I would not or could not be the Nearings; I'm not as social or socialist as they were, and I remain mildly omnivorous. But I do believe in paring down, and I do believe in subsistence. My own book about this, written about ten years ago, does not really do these thoughts justice, though it tries: it recommends watching the nearest mountain (if you have one nearby) and having a cup of tea -- as opposed to busying ourselves with running to big box stores for huge television sets.

You can do this in an urban setting. I have. But access to land matters; no one can exist without food, and as farmers disappear and corporations take over, almost everyone's food is fast diminishing in quality and becoming downright dangerous. And as the climate, abetted by greed in general and the climate obtuseness of the American establishment in particular, destabilizes, access will become an issue. If we know this, and we are independent-minded enough not to wish to become a burden on others, might we not seek a way to produce, and not merely consume?

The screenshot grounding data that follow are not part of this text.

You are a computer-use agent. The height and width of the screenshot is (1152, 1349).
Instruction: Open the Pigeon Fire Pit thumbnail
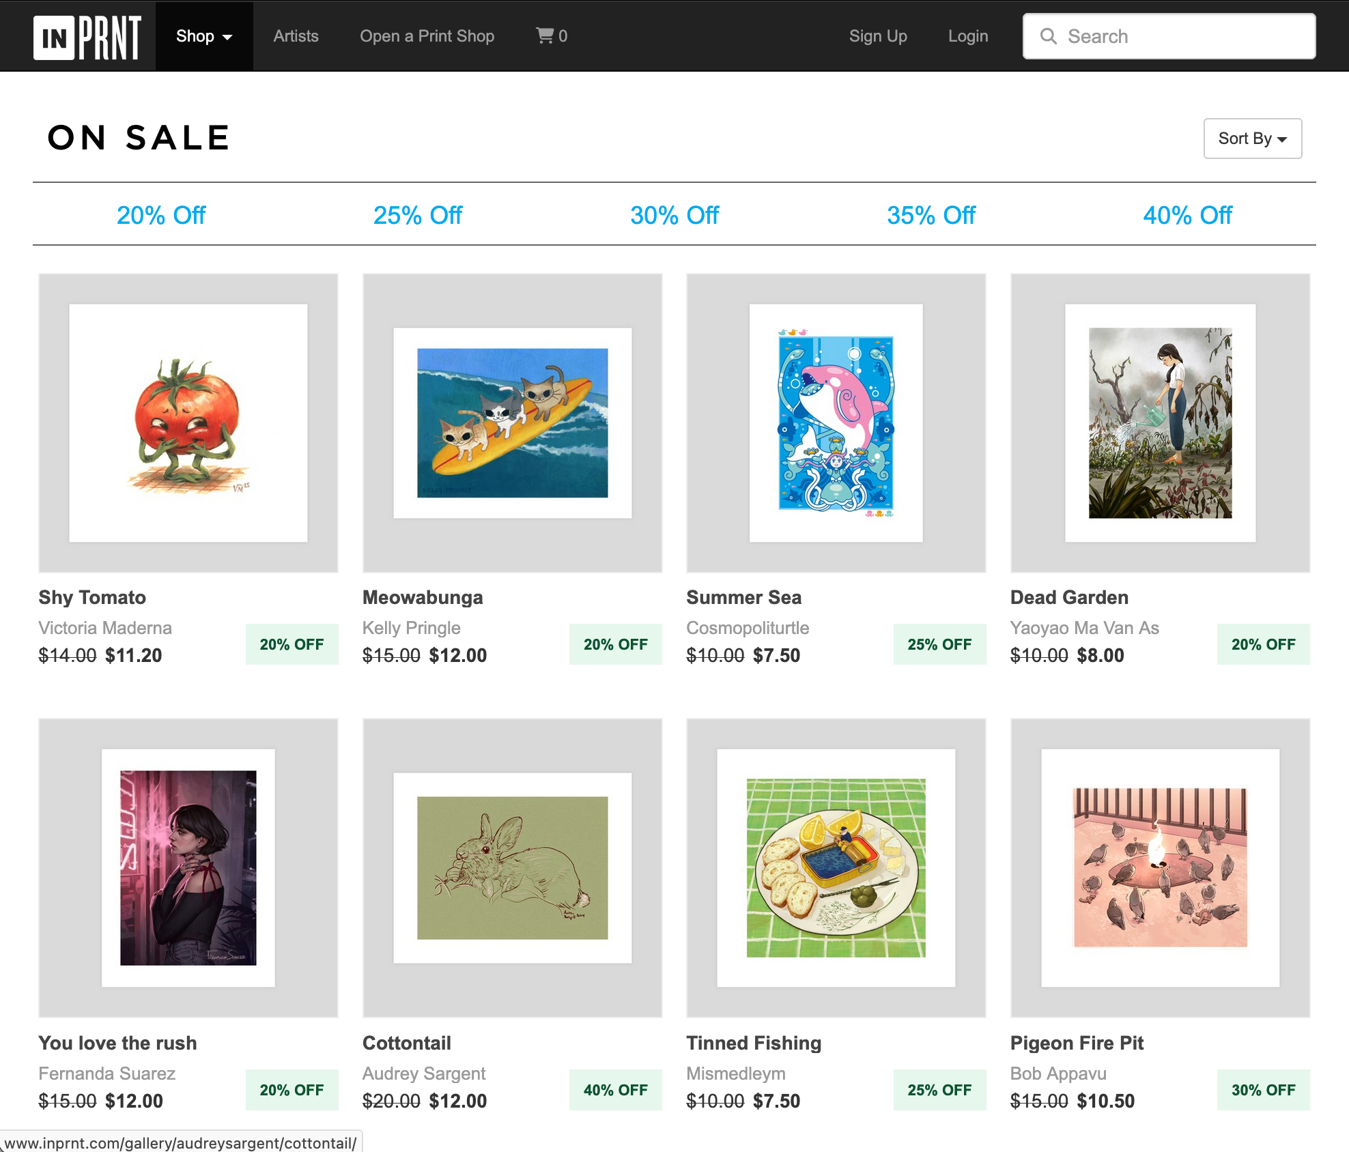tap(1160, 867)
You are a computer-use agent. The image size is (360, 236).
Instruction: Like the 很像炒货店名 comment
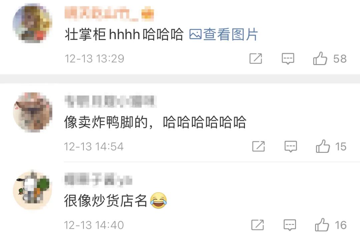(322, 225)
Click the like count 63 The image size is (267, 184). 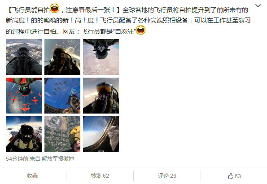click(238, 176)
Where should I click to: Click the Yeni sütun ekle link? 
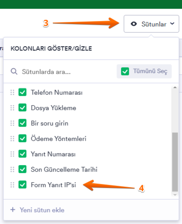(42, 210)
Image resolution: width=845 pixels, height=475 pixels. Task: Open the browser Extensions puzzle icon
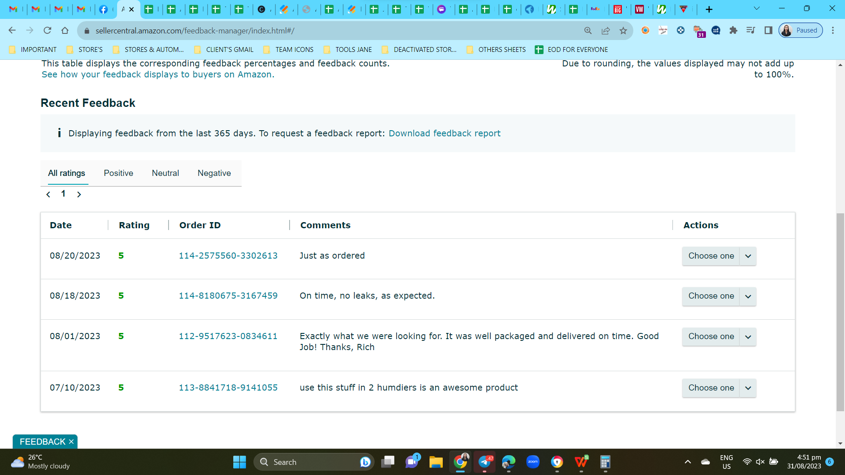[733, 30]
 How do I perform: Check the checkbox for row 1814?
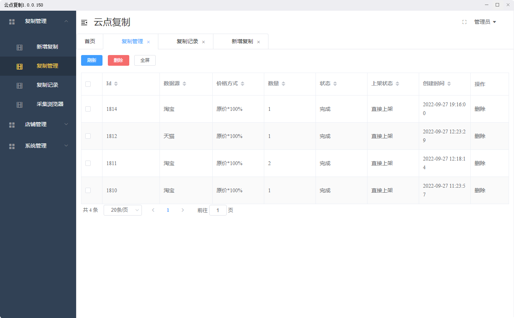pos(88,109)
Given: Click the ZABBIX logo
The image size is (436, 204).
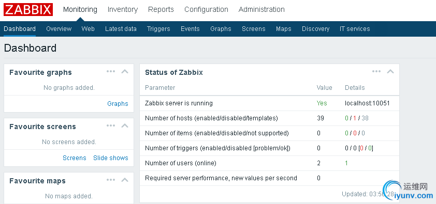Looking at the screenshot, I should point(28,9).
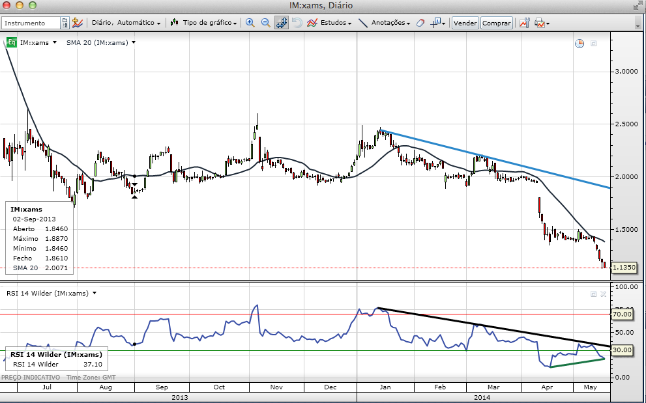
Task: Click the zoom in magnifier icon
Action: coord(250,23)
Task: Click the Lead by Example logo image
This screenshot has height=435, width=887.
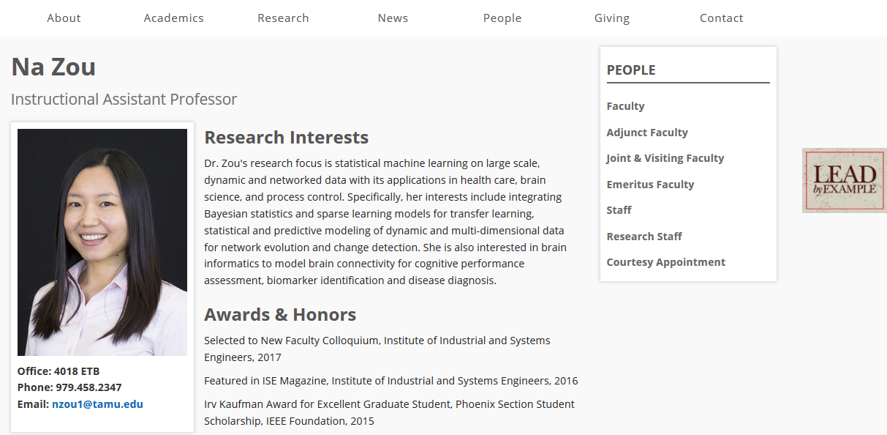Action: point(844,181)
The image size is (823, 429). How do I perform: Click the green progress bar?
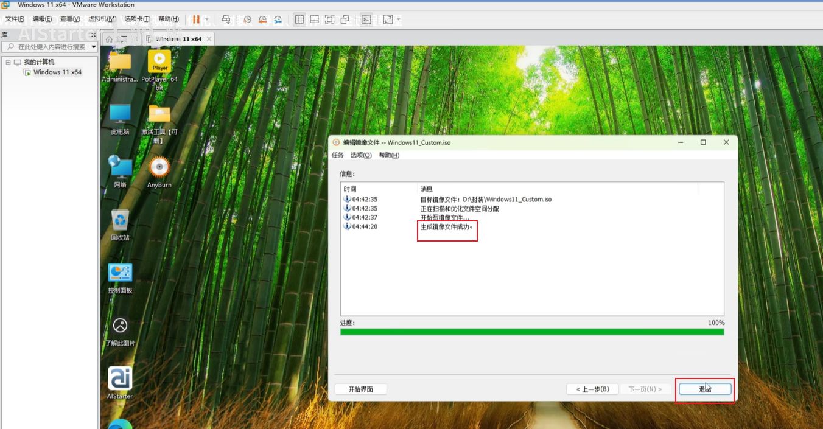[531, 332]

Work, as defined by the industrialists, the bankers and the politicians, has come to mean, more and more, a cubicle existence in exchange for chits which we may exchange for toys which are made of poisions. But especially for food -- which has also been poisoned, with our water and our air. Henry Kissinger said, "Control food and you control the people."

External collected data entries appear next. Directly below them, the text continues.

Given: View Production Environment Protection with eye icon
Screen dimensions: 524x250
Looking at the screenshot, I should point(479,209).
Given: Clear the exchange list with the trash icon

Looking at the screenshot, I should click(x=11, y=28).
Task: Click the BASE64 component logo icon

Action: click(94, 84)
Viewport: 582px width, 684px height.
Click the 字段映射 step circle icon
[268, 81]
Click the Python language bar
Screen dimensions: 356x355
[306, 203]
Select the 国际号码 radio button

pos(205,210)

Do you wish to be controlled?

Apples and garlic in the kitchen; the empty bucket at left held beets until today

A way out of the present difficulties, though perhaps it will not do for all, is to reverse the trend of urbanization, at least family by family, as way opens. As we pare down and refocus and become more productive -- not productive of poisonous toys and needless services, but of our own necessaries and subsistence -- I submit that we will be happier.

Not to mention revolutionary.

Thursday, December 01, 2011

Here it is December already


The ducks and their adoptive mother, Susannah the goose, along with the chickens, have now spent two weeks snootling through the garden beds, with the result that the whole garden has been knocked flat, and you can't tell by looking where the beds are supposed to be. But we know, and we'll be raking everything back into place before spring. This is sheet composting at its best.

The hens have rolled out a number of potatoes we missed, and I've plodded around, once every few days, and scooped them up. These typically have had more solar exposure than we like, and are a bit bitter, but they make fine seed potatoes. We're moving potato production away from the garden to a bed across the creek, and so I really appreciate spud discovery by the flocks.

En route with the spuds to the washing faucet on the south side of the house, I notice the herb bed is still in pretty good shape.


We moved the basil indoors two weeks ago, but the sage, marjoram, oregano, and of course rosemary are hanging in. We've only had about four actual frosts, and here it is December already.

The washed spuds from today's gather pose here with a fava.


Foliage on favas makes a decent winter green, even in salad, but once the seed pods set, it turns bitter. A few of the spuds are not sunburned, so I will probably make a colcannon with them and some leaves from the favas. Add in some winter squash from the ever-present stock pot on the wood stove, with diced dandelions and spring onions (they winter over or start early here) and you have a nice winter soup.